Fyctia
Chapitre 12
L’étroit chemin de terre menait à un magnifique manoir.
Non, à un magnifique château, me corrigeai-je quand nous atteignîmes le portail en fer qui marquait l’entrée de la propriété. Deux soldats s’occupaient de filtrer les arrivées et vérifièrent nos identités. Ils jetèrent à peine un coup d’œil à Anthony et Vince, mais prirent le temps de me détailler.
— Ce n’est pas une de nos élèves, constata celui qui se trouvait du côté passager.
— J’en suis conscient, mais je me suis entretenu avec la directrice plus tôt dans la journée. Elle est au courant de notre visite.
— Nous n’en avons pas été informés.
— Je n’en ai strictement rien à faire. Ouvrez cette foutue grille, s’impatienta Anthony.
Les deux soldats s’empressèrent de lui obéir. Je quittai des yeux l’Institut pour me concentrer sur son profil. Le grade de Capitaine s’avérait haut placé dans l’échelle militaire des sorciers, comme c’était le cas chez les humains. Je me doutais qu’Anthony avait pris soin de ne pas me brusquer depuis le départ, vu son comportement avec ses subalternes, ça semblait maintenant évident. Cette double facette de sa personnalité me mettait mal à l’aise, car elle m’empêchait de le cerner. Avais-je eu raison de lui faire confiance ? Qui était le véritable Anthony ? Celui qui, de sa voix douce, m’avait aidée à contrôler ma crise d’angoisse ? Ou celui qui donnait des ordres, le visage impassible ?

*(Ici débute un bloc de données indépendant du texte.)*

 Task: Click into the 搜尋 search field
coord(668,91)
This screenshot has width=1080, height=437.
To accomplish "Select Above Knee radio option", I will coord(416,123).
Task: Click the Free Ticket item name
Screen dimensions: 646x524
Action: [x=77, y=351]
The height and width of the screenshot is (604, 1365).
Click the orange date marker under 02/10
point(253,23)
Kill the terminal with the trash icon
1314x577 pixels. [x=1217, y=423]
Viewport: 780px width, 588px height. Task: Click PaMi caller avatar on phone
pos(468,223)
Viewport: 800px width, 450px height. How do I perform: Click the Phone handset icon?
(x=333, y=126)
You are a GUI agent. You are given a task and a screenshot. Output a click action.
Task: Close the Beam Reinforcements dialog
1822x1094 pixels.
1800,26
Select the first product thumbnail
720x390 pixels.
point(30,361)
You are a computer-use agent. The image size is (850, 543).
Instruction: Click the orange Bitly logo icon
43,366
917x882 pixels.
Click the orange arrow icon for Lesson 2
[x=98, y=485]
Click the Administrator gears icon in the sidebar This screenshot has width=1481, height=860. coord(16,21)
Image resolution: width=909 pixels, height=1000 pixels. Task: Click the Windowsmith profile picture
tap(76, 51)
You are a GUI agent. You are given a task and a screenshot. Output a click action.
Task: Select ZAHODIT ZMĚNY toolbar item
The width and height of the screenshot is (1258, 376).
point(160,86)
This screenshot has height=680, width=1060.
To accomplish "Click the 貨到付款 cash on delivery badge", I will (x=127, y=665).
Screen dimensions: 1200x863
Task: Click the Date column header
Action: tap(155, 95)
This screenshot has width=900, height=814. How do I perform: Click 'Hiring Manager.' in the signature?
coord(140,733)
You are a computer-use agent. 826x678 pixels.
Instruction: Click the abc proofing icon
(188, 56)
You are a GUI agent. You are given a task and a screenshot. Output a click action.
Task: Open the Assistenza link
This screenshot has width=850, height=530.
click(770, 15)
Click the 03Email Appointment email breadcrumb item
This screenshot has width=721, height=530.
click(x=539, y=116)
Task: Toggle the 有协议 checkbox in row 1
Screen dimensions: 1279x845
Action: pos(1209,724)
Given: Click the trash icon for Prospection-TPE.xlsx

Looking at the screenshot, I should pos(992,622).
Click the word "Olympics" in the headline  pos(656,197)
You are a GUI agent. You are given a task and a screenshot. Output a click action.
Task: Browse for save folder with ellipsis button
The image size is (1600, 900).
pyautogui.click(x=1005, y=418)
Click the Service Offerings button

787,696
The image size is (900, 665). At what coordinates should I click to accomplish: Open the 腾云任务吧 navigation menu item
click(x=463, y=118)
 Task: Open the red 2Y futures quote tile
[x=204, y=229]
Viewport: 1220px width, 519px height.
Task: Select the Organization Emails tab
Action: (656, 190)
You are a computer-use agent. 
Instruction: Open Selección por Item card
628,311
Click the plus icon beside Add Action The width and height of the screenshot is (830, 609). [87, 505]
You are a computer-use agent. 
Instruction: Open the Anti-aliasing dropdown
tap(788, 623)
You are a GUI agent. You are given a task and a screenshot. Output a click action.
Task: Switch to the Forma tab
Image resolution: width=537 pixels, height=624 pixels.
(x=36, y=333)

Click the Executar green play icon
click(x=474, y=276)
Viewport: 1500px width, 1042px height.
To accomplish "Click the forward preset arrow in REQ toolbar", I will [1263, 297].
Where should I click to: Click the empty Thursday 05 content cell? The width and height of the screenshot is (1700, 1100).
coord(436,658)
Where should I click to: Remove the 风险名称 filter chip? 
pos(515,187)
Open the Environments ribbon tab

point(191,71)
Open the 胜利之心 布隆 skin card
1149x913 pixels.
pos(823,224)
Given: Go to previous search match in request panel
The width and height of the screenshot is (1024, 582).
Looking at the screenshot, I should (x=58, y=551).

Le véhicule se remit en route et franchit le portail qui se referma après notre passage. Vince prit à droite et gara le 4x4 sur un petit parking, quasiment vide, dissimulé sous d’épais feuillages. Je m’empressai de sortir. Mon dos et mes genoux craquèrent, comme le reste de mes articulations. Je jetais mon sac sur mon épaule quand une main se posa sur mon bras.
— Tout va bien se passer, me rassura Anthony avant de me faire signe de le suivre.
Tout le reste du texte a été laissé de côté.